Never Say Sine Die: Legislature Returns to Ideological Special Session Agenda

As if the regular session wasn’t terrible enough, Governor Greg Abbott has called lawmakers back for another 30 days of hell.

If your town suddenly seems emptied of crooks, scoundrels and liars, it’s probably because state lawmakers are trickling back into Austin for a very special legislative session that begins Tuesday. One sign that they’re back in town: political fundraisers involving machine guns and hors d’oeuvres. (There’s no prohibition on accepting campaign contributions during special sessions, nor one apparently on mixing firearms with finger food.)

John Cryier

For 30 days, the 181 members of the Texas Legislature —unless Representative Dawnna Dukes has somewhere else to be — will convene in the Capital City for a session that seems to excite no one other than Lieutenant Governor Dan Patrick and Governor Greg Abbott. Though it’s been a record hot summer in Austin, one lawmaker, riffing on Game of Thrones, captured the mood as #winteriscoming.

When lawmakers left Austin in late May, the consensus was that the 85th Texas Legislature was one of the worst in memory. Lawmakers accomplished little of substance amid a toxic, divisive atmosphere stoked largely by Patrick’s theatrics and the hard-line agenda of the boys (and one girl) of the House Freedom Caucus. Much of the 140-day session was dominated by discussion of the bathroom habits of trans children.

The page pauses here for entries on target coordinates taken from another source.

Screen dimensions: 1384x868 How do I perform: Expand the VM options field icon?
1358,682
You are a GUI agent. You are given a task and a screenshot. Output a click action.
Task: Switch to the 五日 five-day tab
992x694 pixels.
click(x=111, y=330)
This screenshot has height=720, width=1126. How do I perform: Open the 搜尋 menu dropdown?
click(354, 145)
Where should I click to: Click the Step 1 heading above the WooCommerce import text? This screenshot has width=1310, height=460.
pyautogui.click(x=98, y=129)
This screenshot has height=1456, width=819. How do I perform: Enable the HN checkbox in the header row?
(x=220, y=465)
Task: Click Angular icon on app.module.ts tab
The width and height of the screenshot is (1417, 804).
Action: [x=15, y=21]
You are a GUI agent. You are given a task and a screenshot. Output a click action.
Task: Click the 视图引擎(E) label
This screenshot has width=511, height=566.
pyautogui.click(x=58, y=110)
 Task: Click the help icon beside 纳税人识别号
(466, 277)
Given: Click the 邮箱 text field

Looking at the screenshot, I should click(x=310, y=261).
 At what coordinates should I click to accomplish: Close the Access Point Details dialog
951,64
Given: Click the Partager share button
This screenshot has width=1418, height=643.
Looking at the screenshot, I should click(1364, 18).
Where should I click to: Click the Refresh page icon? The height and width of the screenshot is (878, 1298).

When lawmakers weren’t brawling or begging for mercy, they managed to pass a mean-spirited bill targeting brown people that its authors insist isn’t racist. The final days featured one lawmaker calling ICE on immigrant rights protesters and threatening to put a bullet in the head of his colleague.

But, Oh Happy Days!, Abbott has called everyone back to plow through a 20-point agenda that is both random and deeply ideological. In truth, there’s only one thing that lawmakers must do: Pass uncontroversial legislation to reauthorize professional licensing agencies like the Texas Medical Board. These “sunset” bills failed in the regular session thanks to Dan Patrick’s clever maneuvering over his bathroom bill. Without action, the agencies will otherwise have to start shutting down September 1. Abbott has ordered the Lege to pass the so-called sunset bills and then, and only then, move on to his other priorities.

Abbott has tried to shed his “AWOL governor” reputation by putting forward a 20-point agenda, a potpourri of causes such as school vouchers, anti-abortion measures, attacks on local control and, of course, “privacy,” which has somehow become shorthand for the bathroom bill, which is itself shorthand for the striking down of nondiscrimination ordinances and rules protecting trans people.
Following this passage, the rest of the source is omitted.